Gertrude fell in love with me at once; she never paid any attention to Claudius whatsoever until, for reasons of state, I was distracted from our alliance and gave Claudius the opportunity to insinuate himself. I am sure of this. Still, with all of his vices and the deadly indications of his character I never realized until the moment that the warm fluid dripped deep into my ear, sickening me and causing me to shriek with pain so quickly terminated, I never realized until that moment how he hated me; I thought that the cruelties came from envy, the envy from admiration.
But when he poisoned me, sending me into this gray, chained Denmark of souls tormented and unavenged, I became quite angry and resolved to set the situation to right; the time was out of joint, as I reminded that snivelling Prince, and the obligation to correct it fell upon him.

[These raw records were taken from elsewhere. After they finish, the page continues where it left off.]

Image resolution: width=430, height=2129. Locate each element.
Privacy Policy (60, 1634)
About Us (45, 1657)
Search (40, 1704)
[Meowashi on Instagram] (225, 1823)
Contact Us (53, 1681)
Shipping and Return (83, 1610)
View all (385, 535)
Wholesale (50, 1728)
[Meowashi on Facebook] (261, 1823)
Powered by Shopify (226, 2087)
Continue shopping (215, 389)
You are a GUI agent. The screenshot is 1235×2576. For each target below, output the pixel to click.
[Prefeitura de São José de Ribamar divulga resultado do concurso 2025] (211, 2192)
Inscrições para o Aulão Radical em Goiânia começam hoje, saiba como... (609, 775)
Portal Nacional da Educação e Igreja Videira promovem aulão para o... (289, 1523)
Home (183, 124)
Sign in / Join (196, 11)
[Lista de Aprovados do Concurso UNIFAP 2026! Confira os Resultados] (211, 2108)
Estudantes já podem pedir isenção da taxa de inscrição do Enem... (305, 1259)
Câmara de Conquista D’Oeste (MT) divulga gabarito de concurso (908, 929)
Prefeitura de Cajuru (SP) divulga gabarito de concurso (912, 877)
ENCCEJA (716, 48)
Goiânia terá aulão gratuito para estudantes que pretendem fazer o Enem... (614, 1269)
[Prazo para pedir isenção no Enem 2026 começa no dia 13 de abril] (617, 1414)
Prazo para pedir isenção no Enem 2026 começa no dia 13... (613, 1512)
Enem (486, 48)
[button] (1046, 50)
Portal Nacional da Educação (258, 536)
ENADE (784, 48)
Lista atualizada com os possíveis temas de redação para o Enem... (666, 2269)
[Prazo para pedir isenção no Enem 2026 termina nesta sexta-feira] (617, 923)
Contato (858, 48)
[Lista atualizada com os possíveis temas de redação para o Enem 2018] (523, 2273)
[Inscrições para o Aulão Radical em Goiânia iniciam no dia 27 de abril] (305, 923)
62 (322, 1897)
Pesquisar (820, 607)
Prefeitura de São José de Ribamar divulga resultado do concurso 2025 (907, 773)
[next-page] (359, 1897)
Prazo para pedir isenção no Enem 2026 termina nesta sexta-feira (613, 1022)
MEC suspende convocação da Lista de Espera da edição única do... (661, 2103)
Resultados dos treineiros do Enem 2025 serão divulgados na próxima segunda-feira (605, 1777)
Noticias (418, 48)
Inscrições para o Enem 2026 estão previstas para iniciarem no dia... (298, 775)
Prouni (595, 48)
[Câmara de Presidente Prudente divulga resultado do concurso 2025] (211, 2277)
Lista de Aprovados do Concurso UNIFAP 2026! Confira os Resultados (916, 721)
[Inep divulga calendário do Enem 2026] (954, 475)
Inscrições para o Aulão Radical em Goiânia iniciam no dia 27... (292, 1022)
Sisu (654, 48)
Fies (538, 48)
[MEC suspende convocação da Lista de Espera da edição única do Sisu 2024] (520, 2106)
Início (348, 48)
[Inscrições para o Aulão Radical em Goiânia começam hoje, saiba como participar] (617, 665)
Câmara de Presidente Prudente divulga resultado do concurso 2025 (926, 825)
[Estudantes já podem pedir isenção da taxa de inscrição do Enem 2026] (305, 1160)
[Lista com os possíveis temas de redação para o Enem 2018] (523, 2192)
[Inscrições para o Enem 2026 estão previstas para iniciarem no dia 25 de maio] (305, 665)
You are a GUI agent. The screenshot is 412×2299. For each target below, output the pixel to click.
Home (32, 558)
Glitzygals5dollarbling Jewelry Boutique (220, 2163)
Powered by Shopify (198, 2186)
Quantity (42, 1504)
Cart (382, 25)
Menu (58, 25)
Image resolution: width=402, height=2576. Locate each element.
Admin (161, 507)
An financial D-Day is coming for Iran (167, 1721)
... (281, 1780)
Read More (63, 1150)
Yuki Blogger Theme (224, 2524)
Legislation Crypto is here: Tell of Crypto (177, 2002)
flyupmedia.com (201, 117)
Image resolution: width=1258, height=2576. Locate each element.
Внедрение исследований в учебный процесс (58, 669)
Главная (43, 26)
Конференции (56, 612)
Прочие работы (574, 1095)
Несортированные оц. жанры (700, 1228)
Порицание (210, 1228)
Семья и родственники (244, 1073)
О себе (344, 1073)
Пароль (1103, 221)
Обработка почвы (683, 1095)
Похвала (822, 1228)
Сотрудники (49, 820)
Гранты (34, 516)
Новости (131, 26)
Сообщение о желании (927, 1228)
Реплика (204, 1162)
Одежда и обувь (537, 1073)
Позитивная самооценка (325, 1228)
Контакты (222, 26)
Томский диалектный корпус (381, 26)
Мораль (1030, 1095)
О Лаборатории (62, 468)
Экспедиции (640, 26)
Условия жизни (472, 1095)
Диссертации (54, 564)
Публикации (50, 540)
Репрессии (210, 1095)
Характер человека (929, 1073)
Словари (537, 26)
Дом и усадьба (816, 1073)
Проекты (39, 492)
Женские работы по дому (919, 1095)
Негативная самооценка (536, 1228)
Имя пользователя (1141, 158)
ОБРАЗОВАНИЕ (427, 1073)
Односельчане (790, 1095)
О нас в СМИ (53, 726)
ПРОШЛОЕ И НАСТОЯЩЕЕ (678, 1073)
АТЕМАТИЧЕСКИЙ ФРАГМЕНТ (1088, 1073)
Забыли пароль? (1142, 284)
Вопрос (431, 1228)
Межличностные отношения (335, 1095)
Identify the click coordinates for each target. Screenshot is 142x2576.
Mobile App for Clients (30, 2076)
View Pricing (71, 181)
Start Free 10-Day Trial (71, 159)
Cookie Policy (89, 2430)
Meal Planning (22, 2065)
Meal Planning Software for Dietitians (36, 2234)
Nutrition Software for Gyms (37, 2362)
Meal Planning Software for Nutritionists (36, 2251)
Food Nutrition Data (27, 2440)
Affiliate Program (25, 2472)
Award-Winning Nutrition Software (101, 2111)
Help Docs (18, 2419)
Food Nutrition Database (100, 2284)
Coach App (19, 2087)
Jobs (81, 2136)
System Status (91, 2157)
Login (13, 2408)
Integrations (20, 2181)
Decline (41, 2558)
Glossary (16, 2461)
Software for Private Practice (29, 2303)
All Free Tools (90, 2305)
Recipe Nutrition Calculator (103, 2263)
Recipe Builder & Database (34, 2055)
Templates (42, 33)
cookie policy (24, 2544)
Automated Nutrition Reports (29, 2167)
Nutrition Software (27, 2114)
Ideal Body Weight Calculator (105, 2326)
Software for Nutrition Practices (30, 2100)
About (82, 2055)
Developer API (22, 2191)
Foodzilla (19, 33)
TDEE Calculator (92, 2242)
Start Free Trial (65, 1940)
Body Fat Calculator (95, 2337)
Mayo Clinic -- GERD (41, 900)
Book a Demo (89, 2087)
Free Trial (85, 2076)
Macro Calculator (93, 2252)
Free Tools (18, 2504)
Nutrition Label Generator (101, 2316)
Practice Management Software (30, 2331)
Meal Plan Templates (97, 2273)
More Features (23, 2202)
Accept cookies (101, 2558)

Of course I should have looked more closely at Gertrude. If there is one quality which the unavenged netherworld grants it is ample time for recrimination and I should have known that the woman could never be trusted. Silly, frivolous bitches like Ophelia wear their hearts on their sleeves but Gertrude has not achieved her station without the exercise of cunning; it is possible that her relationship with Claudius preceded my murder. In fact it is possible that she put him up to it, that she gave him motive. “Just a little poison and I can be completely yours; you can be my little bloat king,” she might have murmured to him. This state of passage brings the most terrible thoughts and suggestions; never have I hated these people as I hate them now.
Murder unavenged leaves one in these endless corridors, stalking, stalking, one does not really know where to turn, to whom to appeal, what to do to get out of this terrible state; I would never have turned to that hopeless con undrum I called my son if it had not been out of despair; if I had had the means I would have run Claudius through myself; why would I pace the battlements shouting in the wind for assistance if I were capable of anything on my own other than pleadings and prayer?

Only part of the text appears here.